Abstract
Abstract 3840
Aberrant reactivation of Hedgehog (Hh) signaling has been described in a wide variety of human cancers including cancer stem cells. However, involvement of the Hh signaling system in the bone marrow (BM) microenvironment during the development of myeloid neoplasm is unclear. In this study we assessed the expression of Hh-related proteins in normal human CD34+ cells, CD34+ leukemic/dysplastic cells and BM stromal cells. Both Indian hedgehog (Ihh) and its signal transducer, SMO, were expressed in CD34+ acute myeloid leukemia (AML) and myelodysplastic syndrome (MDS) derived cells, suggesting that Ihh could be affected in an autocrine manner. Remarkably, expression of the endogenous Hh signaling inhibitor, human hedgehog-interacting protein (HHIP), in AML/MDS-associated stromal cells was significantly lower than in healthy donor-derived stromal cells.
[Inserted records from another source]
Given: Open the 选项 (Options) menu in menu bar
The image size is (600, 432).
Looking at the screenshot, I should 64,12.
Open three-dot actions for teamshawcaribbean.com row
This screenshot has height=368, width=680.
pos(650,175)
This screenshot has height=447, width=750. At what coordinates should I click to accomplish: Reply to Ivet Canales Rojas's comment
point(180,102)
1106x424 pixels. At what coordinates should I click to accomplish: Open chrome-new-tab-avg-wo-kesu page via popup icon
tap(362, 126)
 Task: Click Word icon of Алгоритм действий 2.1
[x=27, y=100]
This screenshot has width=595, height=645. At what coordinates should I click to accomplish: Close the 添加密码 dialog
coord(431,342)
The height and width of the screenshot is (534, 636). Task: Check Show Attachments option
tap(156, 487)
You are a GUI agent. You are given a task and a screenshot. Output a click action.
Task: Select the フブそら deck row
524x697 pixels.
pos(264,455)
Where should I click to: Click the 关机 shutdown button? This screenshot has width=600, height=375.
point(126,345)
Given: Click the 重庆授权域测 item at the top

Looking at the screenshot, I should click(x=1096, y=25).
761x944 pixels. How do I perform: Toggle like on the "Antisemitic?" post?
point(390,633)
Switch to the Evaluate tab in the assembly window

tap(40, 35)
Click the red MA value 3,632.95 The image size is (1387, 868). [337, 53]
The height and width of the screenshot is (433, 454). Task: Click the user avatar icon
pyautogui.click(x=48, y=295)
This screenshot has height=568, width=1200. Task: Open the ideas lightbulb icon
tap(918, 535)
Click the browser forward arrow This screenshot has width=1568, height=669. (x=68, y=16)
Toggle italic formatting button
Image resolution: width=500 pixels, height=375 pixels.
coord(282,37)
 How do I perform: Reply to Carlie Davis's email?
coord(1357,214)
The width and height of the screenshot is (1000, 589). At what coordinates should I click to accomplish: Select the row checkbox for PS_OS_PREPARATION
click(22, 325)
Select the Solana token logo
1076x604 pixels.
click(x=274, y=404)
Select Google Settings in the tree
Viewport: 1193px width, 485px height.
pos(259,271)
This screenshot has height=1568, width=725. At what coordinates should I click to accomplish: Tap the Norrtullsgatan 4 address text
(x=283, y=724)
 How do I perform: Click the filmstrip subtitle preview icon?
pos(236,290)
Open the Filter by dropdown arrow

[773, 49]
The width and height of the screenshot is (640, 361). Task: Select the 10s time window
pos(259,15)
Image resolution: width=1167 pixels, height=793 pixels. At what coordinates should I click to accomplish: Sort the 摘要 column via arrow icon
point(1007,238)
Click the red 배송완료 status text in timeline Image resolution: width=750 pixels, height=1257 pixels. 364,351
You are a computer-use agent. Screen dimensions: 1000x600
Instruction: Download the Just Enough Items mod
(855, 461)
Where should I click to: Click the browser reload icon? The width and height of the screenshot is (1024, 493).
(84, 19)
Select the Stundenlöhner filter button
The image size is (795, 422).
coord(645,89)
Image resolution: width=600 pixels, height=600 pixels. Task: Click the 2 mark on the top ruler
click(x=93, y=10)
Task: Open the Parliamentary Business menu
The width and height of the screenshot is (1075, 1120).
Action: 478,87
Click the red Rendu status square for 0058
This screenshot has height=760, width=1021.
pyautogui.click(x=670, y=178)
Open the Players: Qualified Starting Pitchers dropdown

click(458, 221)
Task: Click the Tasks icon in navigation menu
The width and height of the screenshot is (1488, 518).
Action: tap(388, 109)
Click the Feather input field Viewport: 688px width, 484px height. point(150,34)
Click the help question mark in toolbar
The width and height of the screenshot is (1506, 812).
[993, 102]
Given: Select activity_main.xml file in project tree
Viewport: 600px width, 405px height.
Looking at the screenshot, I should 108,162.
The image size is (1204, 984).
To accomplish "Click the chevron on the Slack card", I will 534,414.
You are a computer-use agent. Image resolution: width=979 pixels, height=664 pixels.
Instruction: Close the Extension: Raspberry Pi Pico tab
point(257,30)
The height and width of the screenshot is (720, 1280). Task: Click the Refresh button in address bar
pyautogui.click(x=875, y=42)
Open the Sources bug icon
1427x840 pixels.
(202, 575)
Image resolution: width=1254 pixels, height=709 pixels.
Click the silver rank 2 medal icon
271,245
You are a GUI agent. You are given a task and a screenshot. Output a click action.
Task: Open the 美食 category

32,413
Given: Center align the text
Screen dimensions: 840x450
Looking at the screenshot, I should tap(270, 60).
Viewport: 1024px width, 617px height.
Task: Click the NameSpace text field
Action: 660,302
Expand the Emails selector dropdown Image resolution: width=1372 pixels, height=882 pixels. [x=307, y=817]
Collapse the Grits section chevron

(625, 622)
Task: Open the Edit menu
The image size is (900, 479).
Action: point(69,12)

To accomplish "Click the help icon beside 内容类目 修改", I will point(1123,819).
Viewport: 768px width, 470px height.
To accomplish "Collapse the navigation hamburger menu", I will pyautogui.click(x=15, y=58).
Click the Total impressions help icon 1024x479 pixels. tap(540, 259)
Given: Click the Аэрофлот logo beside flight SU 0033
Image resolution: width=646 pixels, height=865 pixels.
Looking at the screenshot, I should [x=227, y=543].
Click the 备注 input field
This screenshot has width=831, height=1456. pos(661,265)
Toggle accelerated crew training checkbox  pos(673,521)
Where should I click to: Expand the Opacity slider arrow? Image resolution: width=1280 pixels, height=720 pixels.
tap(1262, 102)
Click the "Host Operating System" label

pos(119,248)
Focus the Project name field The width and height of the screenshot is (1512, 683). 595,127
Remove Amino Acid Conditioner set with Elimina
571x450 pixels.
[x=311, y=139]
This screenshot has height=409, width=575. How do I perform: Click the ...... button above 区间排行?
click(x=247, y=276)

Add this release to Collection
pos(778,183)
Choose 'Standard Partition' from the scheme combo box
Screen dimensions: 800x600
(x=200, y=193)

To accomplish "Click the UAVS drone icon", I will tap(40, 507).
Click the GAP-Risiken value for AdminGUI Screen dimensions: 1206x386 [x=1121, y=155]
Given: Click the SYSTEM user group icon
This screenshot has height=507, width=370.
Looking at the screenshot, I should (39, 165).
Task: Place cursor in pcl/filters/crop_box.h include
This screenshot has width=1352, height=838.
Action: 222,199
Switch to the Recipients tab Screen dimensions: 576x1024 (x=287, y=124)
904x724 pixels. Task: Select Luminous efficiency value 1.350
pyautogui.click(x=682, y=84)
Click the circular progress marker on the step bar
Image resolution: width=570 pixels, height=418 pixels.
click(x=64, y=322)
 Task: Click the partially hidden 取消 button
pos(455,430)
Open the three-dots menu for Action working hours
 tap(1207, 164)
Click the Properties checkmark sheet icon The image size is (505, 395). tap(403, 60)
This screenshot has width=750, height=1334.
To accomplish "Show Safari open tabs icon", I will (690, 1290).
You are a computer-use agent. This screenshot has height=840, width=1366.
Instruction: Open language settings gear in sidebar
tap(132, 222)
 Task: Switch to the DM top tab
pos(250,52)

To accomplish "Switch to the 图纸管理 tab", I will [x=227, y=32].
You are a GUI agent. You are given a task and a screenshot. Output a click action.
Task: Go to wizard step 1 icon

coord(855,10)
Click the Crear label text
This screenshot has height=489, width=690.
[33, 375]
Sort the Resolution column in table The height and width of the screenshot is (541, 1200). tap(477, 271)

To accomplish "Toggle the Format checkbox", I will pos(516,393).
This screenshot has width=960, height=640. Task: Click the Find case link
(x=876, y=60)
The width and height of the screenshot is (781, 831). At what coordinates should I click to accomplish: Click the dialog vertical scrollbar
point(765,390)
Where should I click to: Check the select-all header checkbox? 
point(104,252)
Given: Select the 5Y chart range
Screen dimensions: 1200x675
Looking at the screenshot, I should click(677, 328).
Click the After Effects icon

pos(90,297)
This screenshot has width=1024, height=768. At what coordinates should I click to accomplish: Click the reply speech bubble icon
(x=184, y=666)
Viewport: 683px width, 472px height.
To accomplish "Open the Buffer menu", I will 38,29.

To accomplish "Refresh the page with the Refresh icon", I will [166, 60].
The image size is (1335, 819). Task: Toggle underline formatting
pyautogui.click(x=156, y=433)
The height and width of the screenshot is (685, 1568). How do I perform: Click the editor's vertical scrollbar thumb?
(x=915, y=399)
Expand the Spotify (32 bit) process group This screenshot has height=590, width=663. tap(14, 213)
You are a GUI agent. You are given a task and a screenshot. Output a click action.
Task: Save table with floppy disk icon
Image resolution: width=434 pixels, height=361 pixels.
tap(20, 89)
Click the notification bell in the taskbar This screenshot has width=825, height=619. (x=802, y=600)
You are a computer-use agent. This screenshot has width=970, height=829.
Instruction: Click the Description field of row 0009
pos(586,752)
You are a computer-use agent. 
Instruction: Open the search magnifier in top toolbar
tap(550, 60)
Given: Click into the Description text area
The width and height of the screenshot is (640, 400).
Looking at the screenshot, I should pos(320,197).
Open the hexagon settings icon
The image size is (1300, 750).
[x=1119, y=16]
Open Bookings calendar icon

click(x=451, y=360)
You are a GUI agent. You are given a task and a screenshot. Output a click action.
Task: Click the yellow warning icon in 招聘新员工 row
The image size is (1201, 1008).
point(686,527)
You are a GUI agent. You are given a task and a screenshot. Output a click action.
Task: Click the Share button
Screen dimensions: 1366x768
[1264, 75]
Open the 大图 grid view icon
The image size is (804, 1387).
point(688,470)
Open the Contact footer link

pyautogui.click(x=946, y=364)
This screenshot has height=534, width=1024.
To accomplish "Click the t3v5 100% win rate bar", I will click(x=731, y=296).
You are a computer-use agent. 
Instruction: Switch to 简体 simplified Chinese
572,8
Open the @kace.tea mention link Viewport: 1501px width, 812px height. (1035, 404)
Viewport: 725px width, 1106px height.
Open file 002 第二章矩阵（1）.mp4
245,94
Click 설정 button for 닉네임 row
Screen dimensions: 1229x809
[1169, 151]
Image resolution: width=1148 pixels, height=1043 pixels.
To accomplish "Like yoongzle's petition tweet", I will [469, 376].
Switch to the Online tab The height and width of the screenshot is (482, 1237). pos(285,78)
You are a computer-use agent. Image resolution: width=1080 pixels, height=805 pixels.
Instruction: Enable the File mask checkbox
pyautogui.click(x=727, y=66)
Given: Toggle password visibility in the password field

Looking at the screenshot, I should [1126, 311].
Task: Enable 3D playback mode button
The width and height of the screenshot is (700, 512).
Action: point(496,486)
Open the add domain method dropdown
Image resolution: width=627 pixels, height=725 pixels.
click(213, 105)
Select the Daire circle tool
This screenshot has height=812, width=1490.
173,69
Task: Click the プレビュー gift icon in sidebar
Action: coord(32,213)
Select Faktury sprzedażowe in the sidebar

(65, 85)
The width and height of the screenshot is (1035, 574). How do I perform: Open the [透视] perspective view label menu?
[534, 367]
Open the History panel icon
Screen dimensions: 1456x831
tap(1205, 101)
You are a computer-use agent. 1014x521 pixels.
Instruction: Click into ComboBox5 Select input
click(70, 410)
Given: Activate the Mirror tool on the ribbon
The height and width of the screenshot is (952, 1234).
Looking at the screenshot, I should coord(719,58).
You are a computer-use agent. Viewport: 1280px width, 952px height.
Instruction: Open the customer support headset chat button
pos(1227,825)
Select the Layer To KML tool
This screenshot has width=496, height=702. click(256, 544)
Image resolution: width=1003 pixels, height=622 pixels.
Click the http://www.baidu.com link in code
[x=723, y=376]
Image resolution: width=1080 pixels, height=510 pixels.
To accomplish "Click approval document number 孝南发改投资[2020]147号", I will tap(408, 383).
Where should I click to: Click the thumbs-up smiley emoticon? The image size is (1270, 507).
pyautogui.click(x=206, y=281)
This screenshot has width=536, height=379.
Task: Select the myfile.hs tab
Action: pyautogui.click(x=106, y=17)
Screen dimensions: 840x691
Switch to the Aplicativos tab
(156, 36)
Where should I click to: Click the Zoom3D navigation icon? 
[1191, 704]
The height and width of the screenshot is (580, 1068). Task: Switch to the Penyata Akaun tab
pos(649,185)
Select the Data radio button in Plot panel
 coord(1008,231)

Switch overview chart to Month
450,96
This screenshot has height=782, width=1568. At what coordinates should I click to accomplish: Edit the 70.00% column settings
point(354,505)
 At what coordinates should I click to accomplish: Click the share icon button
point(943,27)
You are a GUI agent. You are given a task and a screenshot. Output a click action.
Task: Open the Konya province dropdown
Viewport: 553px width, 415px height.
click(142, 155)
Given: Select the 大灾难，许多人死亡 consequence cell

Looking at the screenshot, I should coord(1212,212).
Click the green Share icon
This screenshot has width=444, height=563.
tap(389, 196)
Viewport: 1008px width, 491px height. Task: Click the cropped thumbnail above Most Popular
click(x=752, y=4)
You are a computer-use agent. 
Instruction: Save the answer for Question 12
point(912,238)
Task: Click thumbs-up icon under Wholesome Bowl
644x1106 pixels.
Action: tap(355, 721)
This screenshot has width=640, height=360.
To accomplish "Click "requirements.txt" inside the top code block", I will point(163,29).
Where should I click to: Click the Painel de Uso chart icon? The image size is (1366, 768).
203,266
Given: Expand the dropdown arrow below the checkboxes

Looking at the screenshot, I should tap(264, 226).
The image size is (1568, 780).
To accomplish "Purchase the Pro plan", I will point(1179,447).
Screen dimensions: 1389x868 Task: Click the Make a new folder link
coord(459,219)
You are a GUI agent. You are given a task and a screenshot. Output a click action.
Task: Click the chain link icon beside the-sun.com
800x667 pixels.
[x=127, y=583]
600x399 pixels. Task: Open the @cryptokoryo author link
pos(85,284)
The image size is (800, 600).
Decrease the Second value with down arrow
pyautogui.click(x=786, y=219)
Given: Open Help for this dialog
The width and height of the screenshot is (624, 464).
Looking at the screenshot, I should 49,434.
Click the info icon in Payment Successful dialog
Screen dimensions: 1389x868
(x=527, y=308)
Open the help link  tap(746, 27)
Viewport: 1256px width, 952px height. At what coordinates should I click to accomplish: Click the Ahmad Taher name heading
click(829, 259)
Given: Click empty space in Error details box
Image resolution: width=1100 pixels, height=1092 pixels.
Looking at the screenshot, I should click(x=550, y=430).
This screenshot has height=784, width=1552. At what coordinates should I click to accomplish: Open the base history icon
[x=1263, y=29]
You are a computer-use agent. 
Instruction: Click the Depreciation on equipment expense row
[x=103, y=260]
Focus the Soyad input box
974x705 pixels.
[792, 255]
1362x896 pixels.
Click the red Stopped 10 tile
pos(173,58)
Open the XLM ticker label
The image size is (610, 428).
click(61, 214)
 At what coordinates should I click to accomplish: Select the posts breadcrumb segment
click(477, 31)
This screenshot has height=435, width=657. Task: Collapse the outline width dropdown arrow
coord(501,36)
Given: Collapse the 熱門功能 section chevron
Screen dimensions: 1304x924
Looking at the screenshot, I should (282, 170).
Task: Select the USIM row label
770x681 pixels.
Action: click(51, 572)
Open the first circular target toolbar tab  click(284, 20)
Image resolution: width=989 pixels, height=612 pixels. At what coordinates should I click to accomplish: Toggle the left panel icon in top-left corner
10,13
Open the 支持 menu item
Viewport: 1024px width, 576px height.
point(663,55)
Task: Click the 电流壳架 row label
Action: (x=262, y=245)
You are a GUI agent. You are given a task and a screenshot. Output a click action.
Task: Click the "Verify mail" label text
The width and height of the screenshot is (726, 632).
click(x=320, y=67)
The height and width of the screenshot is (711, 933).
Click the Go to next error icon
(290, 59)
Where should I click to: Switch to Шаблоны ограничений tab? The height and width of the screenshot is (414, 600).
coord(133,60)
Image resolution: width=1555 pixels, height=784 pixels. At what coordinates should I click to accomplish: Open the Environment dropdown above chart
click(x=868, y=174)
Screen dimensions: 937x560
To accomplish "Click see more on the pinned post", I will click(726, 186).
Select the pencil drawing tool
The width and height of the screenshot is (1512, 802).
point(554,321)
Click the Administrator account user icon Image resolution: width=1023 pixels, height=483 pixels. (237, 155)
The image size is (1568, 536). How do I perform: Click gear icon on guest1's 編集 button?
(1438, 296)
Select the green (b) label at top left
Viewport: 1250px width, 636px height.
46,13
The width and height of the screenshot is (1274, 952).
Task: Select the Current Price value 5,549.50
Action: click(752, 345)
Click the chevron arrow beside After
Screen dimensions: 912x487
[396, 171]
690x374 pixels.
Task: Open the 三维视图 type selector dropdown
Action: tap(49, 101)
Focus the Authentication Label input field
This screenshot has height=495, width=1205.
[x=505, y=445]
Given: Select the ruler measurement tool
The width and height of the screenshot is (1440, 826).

Moreover, HHIP expression level in BM stromal cells highly correlated with their tumor-supporting activity of SMO+ leukemic cells. Demethylating agent 5-aza-dC rescued HHIP expression via demethylation of HHIP gene and reduced the leukemia-supporting activity of AML/MDS-associated stromal cells. This effect of 5-aza-dC was negated by HHIP shRNA transfer into stromal cells. These results indicate that suppression of stromal HHIP expression could be involved in the progression of AML/MDS and 5-aza-dC may improve the protective function of BM stromal cells for AML/MDS.
No relevant conflicts of interest to declare.